Background: Low birth weight (LBW) is associated with reduced nephron endowment. Clinical-pathologic features of post adaptive focal segmental glomerulosclerosis (FSGS) have been observed in subjects with prematurity and very LBW.
Methods: We aimed to investigate the correlation between LBW and outcome in a cohort of 89 children with idiopathic nephrotic syndrome (NS) (2-12 years-old at onset, followed for > 3 years), of whom 21 with LBW (birth weight < 10th percentile for gestational age, gender, ethnicity, and maternal parity or birth weight < 2500 g).

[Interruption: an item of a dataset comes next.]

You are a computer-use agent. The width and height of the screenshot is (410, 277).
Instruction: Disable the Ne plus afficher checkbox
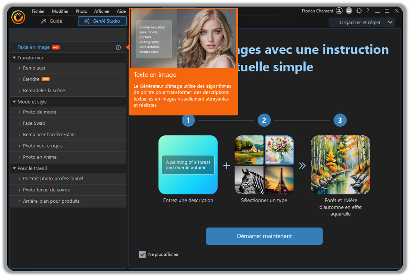pyautogui.click(x=142, y=254)
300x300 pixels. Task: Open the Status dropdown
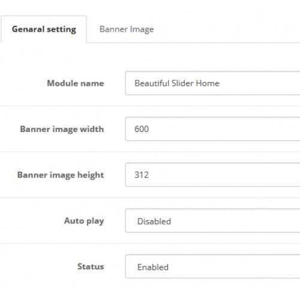[x=212, y=266]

Results: Children with NS and LBW were found to have FSGS more frequently than children with normal birth weight (NBW) [8/21 = 38% vs. 4/68 = 6%; odds ratio, OR 7.754 (95% confidence interval, CI 2.184-27.525); χ2 = 9.817; p < 0.003]. Children with LBW and cortico-sensitive NS had a greater risk of cortico-dependence (CD) than those with NBW [10/13 = 76.9% vs. 28/63 = 44.4%, OR 4.744 (1.188-18.936); χ2 = 4.158; p < 0.05]. Moreover, children with LBW and CDNS needed a greater dose of immunosuppressive drugs than those with NBW [OR 4 (1.153-13.877); χ2 = 3.842; p = 0.05].
Conclusions: LBW children developing NS had higher risk of FSGS and CD, and needed heavier immunosuppressive therapy than those with NBW. These data might suggest a conditioning role for hemodynamic and podocyte changes due to reduced nephron mass in LBW.
Keywords: Cortico-dependence; Focal segmental glomerulosclerosis; Low birth weight; Nephrotic syndrome.